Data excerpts
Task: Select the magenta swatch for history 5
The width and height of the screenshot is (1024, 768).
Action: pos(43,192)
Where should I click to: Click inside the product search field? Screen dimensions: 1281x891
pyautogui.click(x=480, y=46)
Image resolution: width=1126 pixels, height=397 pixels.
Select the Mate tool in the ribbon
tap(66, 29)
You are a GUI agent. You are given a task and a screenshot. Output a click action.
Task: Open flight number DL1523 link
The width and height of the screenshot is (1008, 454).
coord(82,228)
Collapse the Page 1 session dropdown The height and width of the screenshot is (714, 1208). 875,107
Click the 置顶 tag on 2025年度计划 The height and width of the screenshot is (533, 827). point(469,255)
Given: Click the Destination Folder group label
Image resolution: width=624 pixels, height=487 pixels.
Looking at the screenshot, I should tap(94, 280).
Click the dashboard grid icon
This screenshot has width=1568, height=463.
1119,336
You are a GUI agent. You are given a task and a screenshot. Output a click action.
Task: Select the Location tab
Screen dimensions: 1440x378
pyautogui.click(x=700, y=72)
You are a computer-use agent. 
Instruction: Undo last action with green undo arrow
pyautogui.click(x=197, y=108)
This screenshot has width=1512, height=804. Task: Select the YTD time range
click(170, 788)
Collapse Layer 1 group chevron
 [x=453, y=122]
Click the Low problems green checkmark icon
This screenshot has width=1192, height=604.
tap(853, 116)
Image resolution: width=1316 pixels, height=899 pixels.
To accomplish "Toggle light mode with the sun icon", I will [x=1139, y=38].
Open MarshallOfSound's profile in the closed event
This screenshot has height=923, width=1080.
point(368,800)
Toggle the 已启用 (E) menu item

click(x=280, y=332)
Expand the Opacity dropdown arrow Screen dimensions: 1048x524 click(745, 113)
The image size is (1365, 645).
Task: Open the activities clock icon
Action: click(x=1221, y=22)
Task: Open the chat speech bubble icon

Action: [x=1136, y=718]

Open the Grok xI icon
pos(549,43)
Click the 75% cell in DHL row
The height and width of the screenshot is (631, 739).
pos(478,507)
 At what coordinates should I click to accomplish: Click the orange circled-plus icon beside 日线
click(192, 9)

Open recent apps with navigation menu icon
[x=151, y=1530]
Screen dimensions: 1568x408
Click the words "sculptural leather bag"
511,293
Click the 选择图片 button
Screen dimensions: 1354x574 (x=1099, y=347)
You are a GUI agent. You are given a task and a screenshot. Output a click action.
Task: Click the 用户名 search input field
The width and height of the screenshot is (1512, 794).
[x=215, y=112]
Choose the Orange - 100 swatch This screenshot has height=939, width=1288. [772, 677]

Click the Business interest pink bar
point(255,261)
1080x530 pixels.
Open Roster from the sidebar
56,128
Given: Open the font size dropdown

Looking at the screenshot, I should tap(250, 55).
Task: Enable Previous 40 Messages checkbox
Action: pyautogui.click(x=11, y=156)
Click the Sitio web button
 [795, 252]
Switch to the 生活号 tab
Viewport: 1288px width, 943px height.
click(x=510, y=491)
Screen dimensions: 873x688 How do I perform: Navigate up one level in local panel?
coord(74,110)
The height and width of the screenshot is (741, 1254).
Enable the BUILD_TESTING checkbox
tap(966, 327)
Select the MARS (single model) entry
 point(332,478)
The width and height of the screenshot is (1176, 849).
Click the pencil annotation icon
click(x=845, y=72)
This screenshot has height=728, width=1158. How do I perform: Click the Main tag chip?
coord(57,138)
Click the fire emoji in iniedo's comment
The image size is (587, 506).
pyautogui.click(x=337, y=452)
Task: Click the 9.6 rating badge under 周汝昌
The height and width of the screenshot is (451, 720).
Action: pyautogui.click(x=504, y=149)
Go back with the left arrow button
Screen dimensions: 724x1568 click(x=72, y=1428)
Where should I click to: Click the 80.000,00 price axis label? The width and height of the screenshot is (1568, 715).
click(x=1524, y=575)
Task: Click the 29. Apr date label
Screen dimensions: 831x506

● Activity
Please restate every line of the records exactly.

● Answer section
Task: Select the magenta swatch for history 5
The width and height of the screenshot is (1024, 768).
Action: pos(43,192)
Where should I click to: Click inside the product search field? Screen dimensions: 1281x891
pyautogui.click(x=480, y=46)
Image resolution: width=1126 pixels, height=397 pixels.
Select the Mate tool in the ribbon
tap(66, 29)
You are a GUI agent. You are given a task and a screenshot. Output a click action.
Task: Open flight number DL1523 link
The width and height of the screenshot is (1008, 454).
coord(82,228)
Collapse the Page 1 session dropdown The height and width of the screenshot is (714, 1208). 875,107
Click the 置顶 tag on 2025年度计划 The height and width of the screenshot is (533, 827). point(469,255)
Given: Click the Destination Folder group label
Image resolution: width=624 pixels, height=487 pixels.
Looking at the screenshot, I should tap(94, 280).
Click the dashboard grid icon
This screenshot has width=1568, height=463.
1119,336
You are a GUI agent. You are given a task and a screenshot. Output a click action.
Task: Select the Location tab
Screen dimensions: 1440x378
pyautogui.click(x=700, y=72)
You are a computer-use agent. 
Instruction: Undo last action with green undo arrow
pyautogui.click(x=197, y=108)
This screenshot has width=1512, height=804. Task: Select the YTD time range
click(170, 788)
Collapse Layer 1 group chevron
 [x=453, y=122]
Click the Low problems green checkmark icon
This screenshot has width=1192, height=604.
tap(853, 116)
Image resolution: width=1316 pixels, height=899 pixels.
To accomplish "Toggle light mode with the sun icon", I will [x=1139, y=38].
Open MarshallOfSound's profile in the closed event
This screenshot has height=923, width=1080.
point(368,800)
Toggle the 已启用 (E) menu item

click(x=280, y=332)
Expand the Opacity dropdown arrow Screen dimensions: 1048x524 click(745, 113)
The image size is (1365, 645).
Task: Open the activities clock icon
Action: click(x=1221, y=22)
Task: Open the chat speech bubble icon

Action: [x=1136, y=718]

Open the Grok xI icon
pos(549,43)
Click the 75% cell in DHL row
The height and width of the screenshot is (631, 739).
pos(478,507)
 At what coordinates should I click to accomplish: Click the orange circled-plus icon beside 日线
click(192, 9)

Open recent apps with navigation menu icon
[x=151, y=1530]
Screen dimensions: 1568x408
Click the words "sculptural leather bag"
511,293
Click the 选择图片 button
Screen dimensions: 1354x574 (x=1099, y=347)
You are a GUI agent. You are given a task and a screenshot. Output a click action.
Task: Click the 用户名 search input field
The width and height of the screenshot is (1512, 794).
[x=215, y=112]
Choose the Orange - 100 swatch This screenshot has height=939, width=1288. [772, 677]

Click the Business interest pink bar
point(255,261)
1080x530 pixels.
Open Roster from the sidebar
56,128
Given: Open the font size dropdown

Looking at the screenshot, I should tap(250, 55).
Task: Enable Previous 40 Messages checkbox
Action: pyautogui.click(x=11, y=156)
Click the Sitio web button
 [795, 252]
Switch to the 生活号 tab
Viewport: 1288px width, 943px height.
click(x=510, y=491)
Screen dimensions: 873x688 How do I perform: Navigate up one level in local panel?
coord(74,110)
The height and width of the screenshot is (741, 1254).
Enable the BUILD_TESTING checkbox
tap(966, 327)
Select the MARS (single model) entry
 point(332,478)
The width and height of the screenshot is (1176, 849).
Click the pencil annotation icon
click(x=845, y=72)
This screenshot has height=728, width=1158. How do I perform: Click the Main tag chip?
coord(57,138)
Click the fire emoji in iniedo's comment
The image size is (587, 506).
pyautogui.click(x=337, y=452)
Task: Click the 9.6 rating badge under 周汝昌
The height and width of the screenshot is (451, 720).
Action: pyautogui.click(x=504, y=149)
Go back with the left arrow button
Screen dimensions: 724x1568 click(x=72, y=1428)
Where should I click to: Click the 80.000,00 price axis label? The width and height of the screenshot is (1568, 715).
click(x=1524, y=575)
Task: Click the 29. Apr date label
Screen dimensions: 831x506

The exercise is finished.